◆ Material for the task:
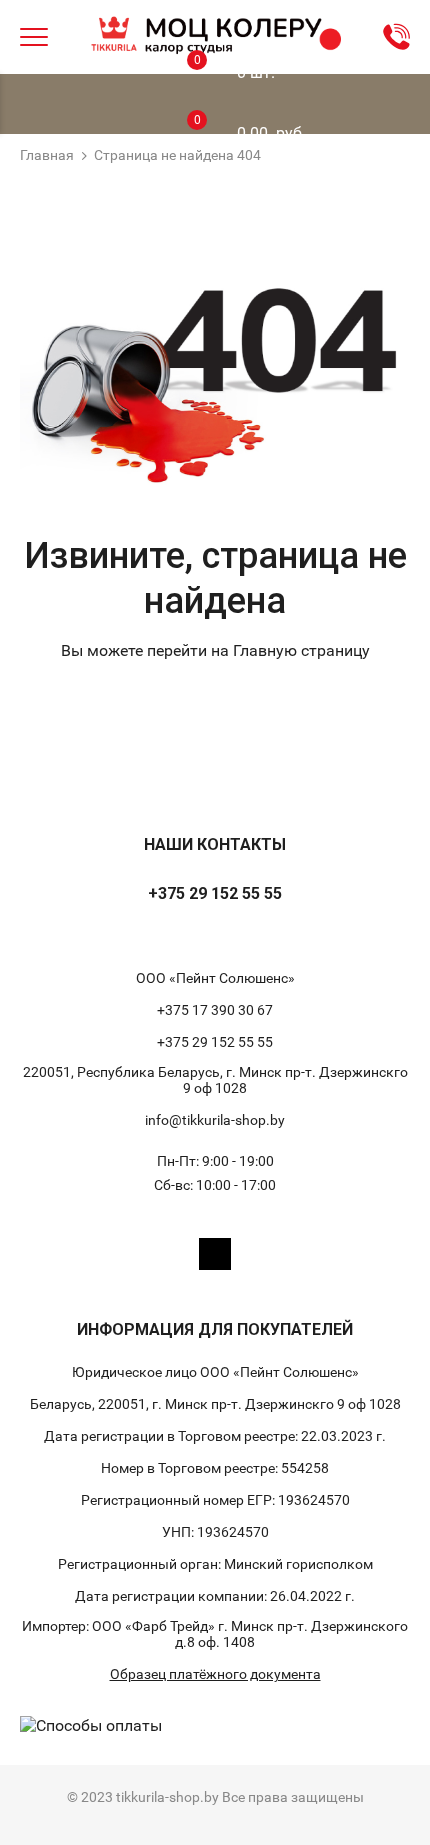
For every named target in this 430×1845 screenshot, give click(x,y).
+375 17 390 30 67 (215, 1010)
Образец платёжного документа (215, 1674)
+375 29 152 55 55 (215, 893)
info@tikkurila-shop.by (215, 1120)
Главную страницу (301, 650)
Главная (47, 155)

◆ What is expected: Take the material above and set it down exactly, minus the images.

◆ Solution:
For every named target in this 430×1845 screenshot, give click(x,y).
+375 17 390 30 67 (215, 1010)
Образец платёжного документа (215, 1674)
+375 29 152 55 55 (215, 893)
info@tikkurila-shop.by (215, 1120)
Главную страницу (301, 650)
Главная (47, 155)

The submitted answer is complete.